Quotas and limits#

As an approved user of the Rubin Science Platform you have access to certain individual, group, and shared resources. These resources are constrained by:

  • the cost of providing the Platform

  • the current capability of the Platform to scale

  • fairness considerations (to ensure the activity of some users does not disadvantage other users)

This page documents how to understand the RSP limits currently in place. For information on other available resources beyond the RSP, including additional resources allocated via the Resource Allocation Committee (RAC) see this link.

Important

The Rubin Science Platform is currently in preview mode, and its capabilities are expected to evolve for the duration of the Survey. The nature and amount of these resources are also expected to evolve (mostly upwards) for the duration of the survey.

During times of peak demand, some of these limits may be lowered temporarily to maintain availability.
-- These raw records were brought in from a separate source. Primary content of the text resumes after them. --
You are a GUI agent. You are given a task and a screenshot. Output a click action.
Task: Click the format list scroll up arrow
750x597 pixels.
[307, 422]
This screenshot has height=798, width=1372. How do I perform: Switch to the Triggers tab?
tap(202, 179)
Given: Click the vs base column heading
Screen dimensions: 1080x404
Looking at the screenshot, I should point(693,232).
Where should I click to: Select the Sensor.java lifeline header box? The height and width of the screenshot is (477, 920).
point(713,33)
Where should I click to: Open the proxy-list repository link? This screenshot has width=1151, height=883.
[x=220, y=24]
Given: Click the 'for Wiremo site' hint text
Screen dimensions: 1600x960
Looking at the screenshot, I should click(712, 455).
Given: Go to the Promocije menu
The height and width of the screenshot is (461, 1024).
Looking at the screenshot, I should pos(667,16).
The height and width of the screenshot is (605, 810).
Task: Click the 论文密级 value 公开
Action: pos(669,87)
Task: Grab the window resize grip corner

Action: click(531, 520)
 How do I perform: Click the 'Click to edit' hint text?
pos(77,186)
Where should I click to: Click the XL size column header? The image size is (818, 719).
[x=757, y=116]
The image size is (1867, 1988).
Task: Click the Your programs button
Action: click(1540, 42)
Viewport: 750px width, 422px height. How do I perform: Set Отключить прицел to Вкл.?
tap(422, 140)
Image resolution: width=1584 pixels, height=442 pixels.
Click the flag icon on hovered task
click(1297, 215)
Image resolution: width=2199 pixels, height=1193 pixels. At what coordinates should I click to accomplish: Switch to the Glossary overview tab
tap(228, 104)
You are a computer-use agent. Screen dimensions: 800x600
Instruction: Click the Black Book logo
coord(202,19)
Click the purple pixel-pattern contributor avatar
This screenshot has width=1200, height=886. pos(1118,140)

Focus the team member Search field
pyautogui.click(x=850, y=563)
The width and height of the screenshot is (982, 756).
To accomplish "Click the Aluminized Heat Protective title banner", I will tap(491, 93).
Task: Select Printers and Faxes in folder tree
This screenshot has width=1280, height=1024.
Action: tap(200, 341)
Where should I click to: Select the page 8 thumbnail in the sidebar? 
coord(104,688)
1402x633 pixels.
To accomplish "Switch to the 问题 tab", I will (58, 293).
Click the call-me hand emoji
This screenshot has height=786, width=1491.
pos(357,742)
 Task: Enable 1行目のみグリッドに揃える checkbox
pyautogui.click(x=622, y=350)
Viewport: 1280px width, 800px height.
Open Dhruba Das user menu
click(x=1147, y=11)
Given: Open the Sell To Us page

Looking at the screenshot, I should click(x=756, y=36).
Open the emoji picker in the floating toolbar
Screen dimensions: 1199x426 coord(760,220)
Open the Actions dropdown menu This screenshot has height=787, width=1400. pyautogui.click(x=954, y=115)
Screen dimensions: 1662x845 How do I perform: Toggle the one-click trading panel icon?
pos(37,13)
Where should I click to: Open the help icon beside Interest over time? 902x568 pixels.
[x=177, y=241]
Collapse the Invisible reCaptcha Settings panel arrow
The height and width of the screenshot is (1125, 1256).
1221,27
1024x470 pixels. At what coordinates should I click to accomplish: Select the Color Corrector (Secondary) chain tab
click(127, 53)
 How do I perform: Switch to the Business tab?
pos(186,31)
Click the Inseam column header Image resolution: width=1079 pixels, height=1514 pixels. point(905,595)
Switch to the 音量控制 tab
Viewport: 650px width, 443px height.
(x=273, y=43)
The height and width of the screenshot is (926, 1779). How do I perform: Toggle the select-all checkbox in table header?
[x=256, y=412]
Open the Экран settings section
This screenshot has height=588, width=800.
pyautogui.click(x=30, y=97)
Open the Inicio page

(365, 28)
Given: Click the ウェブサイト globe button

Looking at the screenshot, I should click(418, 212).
Always consult your Quotas page (found under your account settings or directly at https://data.lsst.cloud/settings/quotas ) for limits being currently applied — that page is a live view of the system.

If you are a heavy user of the RSP APIs, make sure to read the relevant section below.

The Quotas page#

You can find your Quotas page under your user profile, accessible through the https://data.lsst.cloud/ home page:

animation for how to navigate to the Quotas page

You can consult the Quotas page for what limits are being placed on your activity on data.lsst.cloud at any given time. This is true whether the limits applied are system-wide, or specific to your individual account, or to a group that you belong to.

Below is a list of individual sections of the Quotas page and an explanation of what the values listed mean.

Portal#

No Portal-specific quotas exist. However, the Portal does API requests on your behalf, and these count towards your usage the same as they would if you were invoking an API directly, or via the Notebooks.

For example, if you have exhausted your catalogue query rate limit with an external pyvo program you have written, the Portal will not be able to perform further queries until your allowance has reset.

Notebooks#

When you access the Notebooks capability, your JupyterLab session is allocated its own container in which anything you do (run notebooks, run code from the JupyterLab terminal) executes. Your Quotas page shows the memory size and number of cores for the largest instance of container you can ask the Notebook service for.

Important

Exhausting your allocated memory can cause your container to die. If this happens, start a new session and change your code to avoid memory-hungry operations.

Any calls you make to our APIs inside the Notebook service count towards your API quota.

APIs#

Note

At the current time, the service names shown in your Quotas page page are our internal engineering names for the various services. This will be fixed soon.

This section describes current types of API limits. More nuanced API controls are likely to be available in the future that go beyond those described here.

Rate limits#

Most APIs are rate-limited with a cap on requests over a 1-minute period. These are listed under the “Rate limits” sub-section. Your Quotas page shows you how many requests you can make in 60 seconds before a given service starts refusing your requests. Once that happens, 60 seconds have to pass before the counter resets.

Concurrent queries#

Catalog queries also have a concurrency limit (listed under “Concurrent queries”). These limit the number of concurrent queries in flight. For example if Qserv-hosted catalog queries have a concurrency limit of 10, and you have 10 queries actively being serviced, you cannot submit an 11th one; one has to finish first.

Understanding usage patterns#

Rubin Data Services engineers monitor RSP usage to find a balance between servicing as many needs as possible without exhausting our resources. We may contact you if we do not understand your usage pattern so that we can inform future improvements in this area. If that happens, it does not mean you have done something wrong — just something that we think we can learn from.